Tu objetivo: Continúa el relato sobre el alta hospitalaria de la suegra a partir de su última frase.

Texto:
---------------

Ese día, mi suegra, después de haber estado hospitalizada durante más de dos semanas, había sido “dada de alta”, bueno si es que se le puede llamar “dar de alta” a una persona que continúa enferma. Realmente lo que estas palabras significaban era que, por parte del médico, la madre de mi esposa estaba autorizada para dejar la clínica, al menos por unos días, pero no había sanado. El doctor afirmó que podía dejar el sanatorio, pero debía irse a un lugar con las condiciones adecuadas para ser monitoreada y atendida durante las 24 horas del día. “Su noble jinete, le soltó la rienda, le quitó la silla y se fue a puro pelo…”

---------------

Información:
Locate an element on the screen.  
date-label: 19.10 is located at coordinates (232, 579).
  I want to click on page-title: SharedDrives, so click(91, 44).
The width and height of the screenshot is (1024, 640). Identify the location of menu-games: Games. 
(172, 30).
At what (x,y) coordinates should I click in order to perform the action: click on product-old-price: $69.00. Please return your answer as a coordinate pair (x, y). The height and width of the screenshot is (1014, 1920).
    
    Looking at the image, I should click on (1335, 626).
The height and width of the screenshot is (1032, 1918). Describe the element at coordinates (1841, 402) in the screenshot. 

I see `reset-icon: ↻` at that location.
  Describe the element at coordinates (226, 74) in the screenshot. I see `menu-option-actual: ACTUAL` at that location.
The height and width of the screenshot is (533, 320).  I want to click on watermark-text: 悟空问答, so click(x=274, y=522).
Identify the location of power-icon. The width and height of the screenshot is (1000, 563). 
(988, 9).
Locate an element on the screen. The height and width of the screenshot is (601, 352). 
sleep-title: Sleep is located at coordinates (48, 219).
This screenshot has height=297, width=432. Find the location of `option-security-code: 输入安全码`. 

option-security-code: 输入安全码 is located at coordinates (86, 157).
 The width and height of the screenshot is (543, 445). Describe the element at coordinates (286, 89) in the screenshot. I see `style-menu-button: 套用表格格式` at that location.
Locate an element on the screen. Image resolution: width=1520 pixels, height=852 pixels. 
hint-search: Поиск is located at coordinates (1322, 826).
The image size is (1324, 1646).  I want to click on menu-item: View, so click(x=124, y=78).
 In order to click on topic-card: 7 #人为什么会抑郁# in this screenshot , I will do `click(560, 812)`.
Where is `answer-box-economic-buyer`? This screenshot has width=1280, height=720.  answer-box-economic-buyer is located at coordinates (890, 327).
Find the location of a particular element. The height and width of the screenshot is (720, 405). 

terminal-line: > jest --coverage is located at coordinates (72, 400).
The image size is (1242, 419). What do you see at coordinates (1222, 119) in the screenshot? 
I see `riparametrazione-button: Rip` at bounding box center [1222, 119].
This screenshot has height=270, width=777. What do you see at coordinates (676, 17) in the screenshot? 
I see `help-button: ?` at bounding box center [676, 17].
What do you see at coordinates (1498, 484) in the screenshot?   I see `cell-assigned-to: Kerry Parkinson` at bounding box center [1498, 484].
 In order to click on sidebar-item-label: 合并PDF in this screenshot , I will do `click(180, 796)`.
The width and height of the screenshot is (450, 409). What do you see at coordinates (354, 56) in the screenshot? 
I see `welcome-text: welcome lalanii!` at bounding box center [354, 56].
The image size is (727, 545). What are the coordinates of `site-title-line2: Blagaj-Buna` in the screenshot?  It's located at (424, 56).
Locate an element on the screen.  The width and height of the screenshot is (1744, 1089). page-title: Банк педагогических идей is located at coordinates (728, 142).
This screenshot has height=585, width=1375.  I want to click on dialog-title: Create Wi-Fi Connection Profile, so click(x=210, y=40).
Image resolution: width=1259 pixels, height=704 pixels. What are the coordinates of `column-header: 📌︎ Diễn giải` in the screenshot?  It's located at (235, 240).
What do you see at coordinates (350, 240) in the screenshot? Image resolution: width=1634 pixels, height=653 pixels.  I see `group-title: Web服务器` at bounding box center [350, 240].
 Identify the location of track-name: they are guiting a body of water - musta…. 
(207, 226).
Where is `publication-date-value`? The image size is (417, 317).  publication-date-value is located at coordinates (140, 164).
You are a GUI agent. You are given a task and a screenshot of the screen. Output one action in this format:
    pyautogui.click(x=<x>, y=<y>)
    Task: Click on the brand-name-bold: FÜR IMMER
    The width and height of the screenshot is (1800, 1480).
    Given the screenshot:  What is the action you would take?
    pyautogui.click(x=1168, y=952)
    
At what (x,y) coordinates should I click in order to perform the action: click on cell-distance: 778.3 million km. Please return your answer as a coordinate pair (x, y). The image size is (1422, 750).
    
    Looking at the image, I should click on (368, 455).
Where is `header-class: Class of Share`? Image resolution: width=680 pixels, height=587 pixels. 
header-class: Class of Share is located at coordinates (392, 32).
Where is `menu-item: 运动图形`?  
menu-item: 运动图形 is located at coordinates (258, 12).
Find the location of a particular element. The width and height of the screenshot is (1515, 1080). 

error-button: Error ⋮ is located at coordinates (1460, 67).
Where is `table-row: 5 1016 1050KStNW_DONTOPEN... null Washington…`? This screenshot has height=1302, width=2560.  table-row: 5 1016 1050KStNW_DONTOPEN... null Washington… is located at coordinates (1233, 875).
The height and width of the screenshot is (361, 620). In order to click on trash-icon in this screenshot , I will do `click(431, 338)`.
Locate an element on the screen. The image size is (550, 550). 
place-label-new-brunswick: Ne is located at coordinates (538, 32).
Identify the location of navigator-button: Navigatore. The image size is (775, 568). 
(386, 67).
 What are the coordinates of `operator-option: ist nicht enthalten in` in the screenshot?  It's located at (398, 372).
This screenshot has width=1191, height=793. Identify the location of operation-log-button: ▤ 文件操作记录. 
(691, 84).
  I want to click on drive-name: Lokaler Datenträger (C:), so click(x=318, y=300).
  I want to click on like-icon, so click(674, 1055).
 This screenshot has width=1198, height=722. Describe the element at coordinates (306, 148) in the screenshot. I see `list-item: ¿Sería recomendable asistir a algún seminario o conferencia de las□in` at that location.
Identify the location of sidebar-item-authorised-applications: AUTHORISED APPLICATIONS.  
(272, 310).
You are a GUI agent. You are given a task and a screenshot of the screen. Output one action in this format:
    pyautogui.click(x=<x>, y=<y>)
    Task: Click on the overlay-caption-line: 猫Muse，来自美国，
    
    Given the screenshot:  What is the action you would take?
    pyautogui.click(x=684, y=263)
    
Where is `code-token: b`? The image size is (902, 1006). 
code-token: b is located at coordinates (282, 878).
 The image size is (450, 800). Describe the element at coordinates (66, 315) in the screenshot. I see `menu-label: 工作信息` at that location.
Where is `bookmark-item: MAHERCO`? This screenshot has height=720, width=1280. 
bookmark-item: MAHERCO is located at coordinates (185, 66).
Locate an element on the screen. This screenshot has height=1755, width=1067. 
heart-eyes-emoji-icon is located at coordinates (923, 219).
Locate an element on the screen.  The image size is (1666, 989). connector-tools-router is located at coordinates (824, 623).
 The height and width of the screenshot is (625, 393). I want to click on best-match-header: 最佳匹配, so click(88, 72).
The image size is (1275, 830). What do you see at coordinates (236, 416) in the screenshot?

---------------

Respuesta:
La institución en la que le internamos ese mismo día, a pesar de cumplir con los requisitos sugeridos por el especialista, representaba, para todos los que le queremos, mucho más que un lugar para su cuidado. El impacto visual, y principalmente emocional, fue muy fuerte. Fue una especie de despedida en la que nadie partía, un “estoy aquí, pero ya no”. Hay razones que el corazón no entiende. Ésta es una de ellas. El nudo en la garganta y las lágrimas cristalizadas detrás de mis ojos no me permitían pensar en otra cosa. La carretera seguía apareciendo disfrazada de extensión de la oscuridad nocturna y mi mente se estacionó en el caso de mi suegra. “No vale nada la vida, la vida, no vale nada…”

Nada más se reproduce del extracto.